Bryan Taylor

Personal information
- Date of birth: July 23, 1975 (age 50)
- Place of birth: Hanford, California, United States
- Height: 6 ft 0 in (1.83 m)
- Positions: Forward; midfielder;

Youth career
- 1994–1995: Fresno State Bulldogs

Senior career*
- Years: Team / Apps / (Gls)
- 1996: Central Coast Roadrunners
- 1997: Los Angeles Galaxy / 11 / (1)
- 1998: Miami Fusion / 6 / (0)
- 1998: Charleston Battery / 11 / (0)
- 1999: San Francisco Bay Seals / 6 / (1)
- 2001: Stanislaus United Cruisers / 7 / (0)

= Bryan Taylor (soccer) =

American soccer player (born 1975)

Bryan Taylor (frequently spelled Brian Taylor, born July 23, 1975) is a retired American soccer midfielder who played professionally in the USISL and Major League Soccer.

==Youth==
Taylor played collegiate soccer at Fresno State in 1994 and 1995.

==Professional==
In 1996, Taylor played for the Central Coast Roadrunners. He scored five of the team's six playoff goals.
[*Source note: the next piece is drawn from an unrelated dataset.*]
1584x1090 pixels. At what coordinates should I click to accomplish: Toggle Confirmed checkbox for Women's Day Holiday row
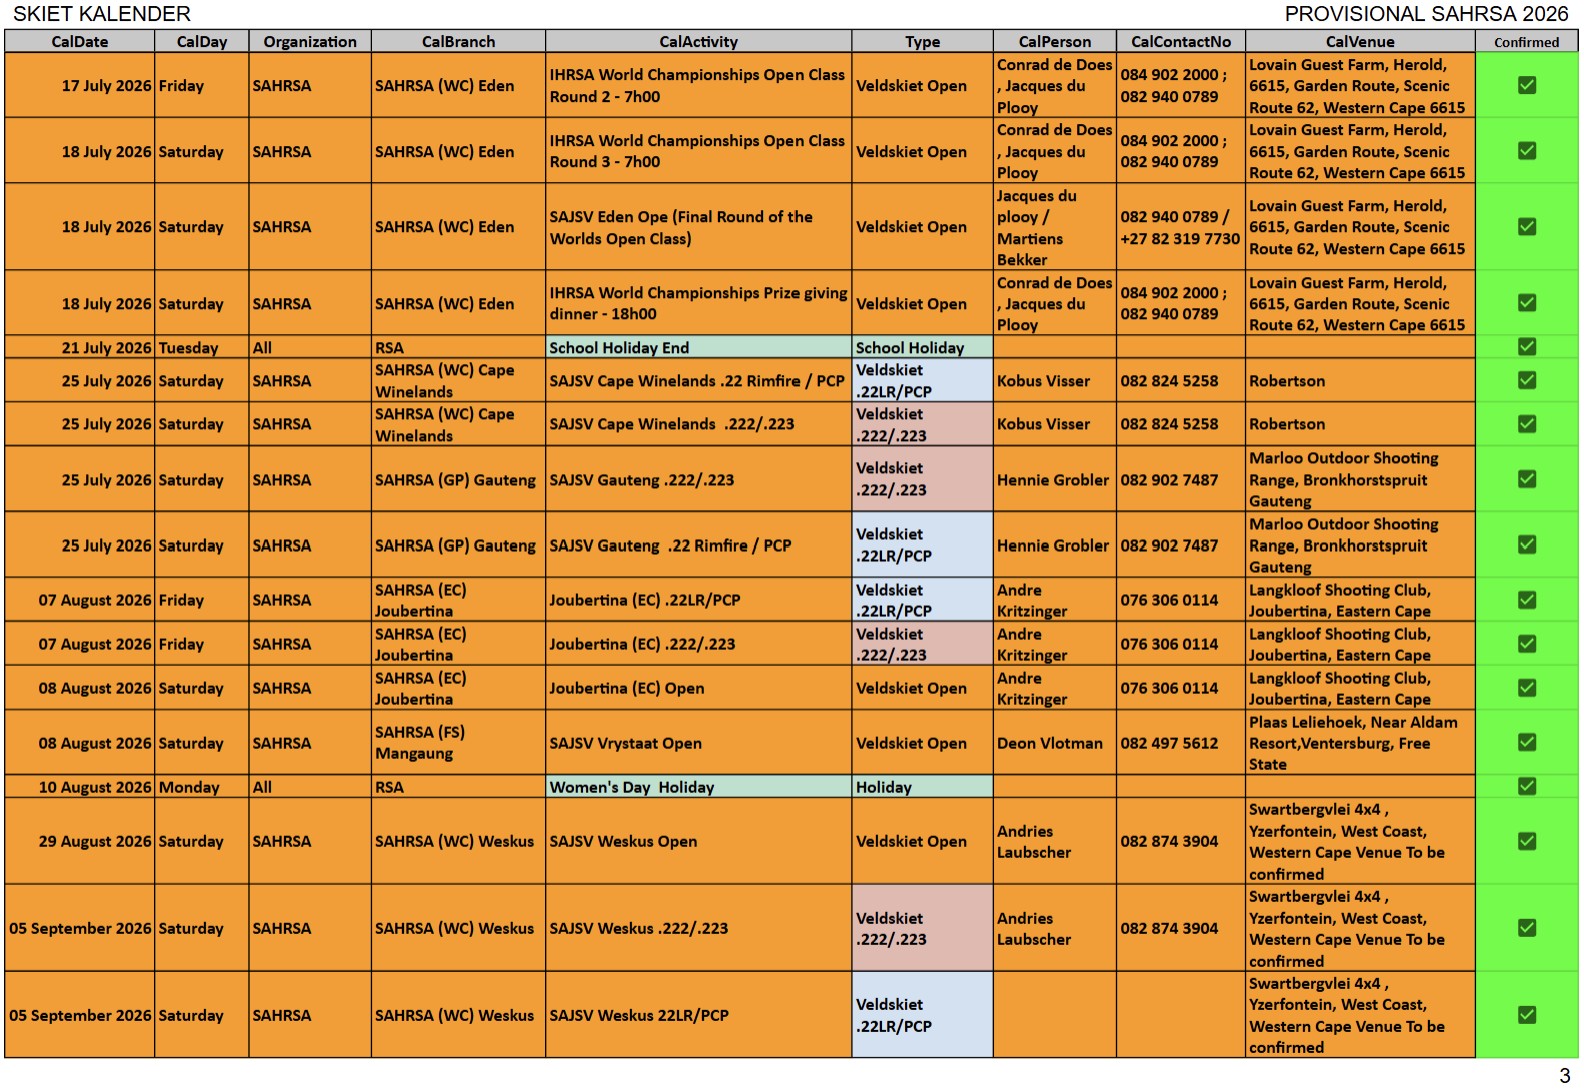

On February 2, 1997, the Los Angeles Galaxy selected Taylor in the first round (ninth overall) of the 1997 MLS Supplemental Draft. On November 6, 1997, the Miami Fusion selected Taylor with the 24th selection of the 1997 MLS Expansion Draft. He played six games for the Fusion before being waived on June 1, 1998, in order to make room on the roster for Matt Knowles. He then joined the Charleston Battery for the rest of the season.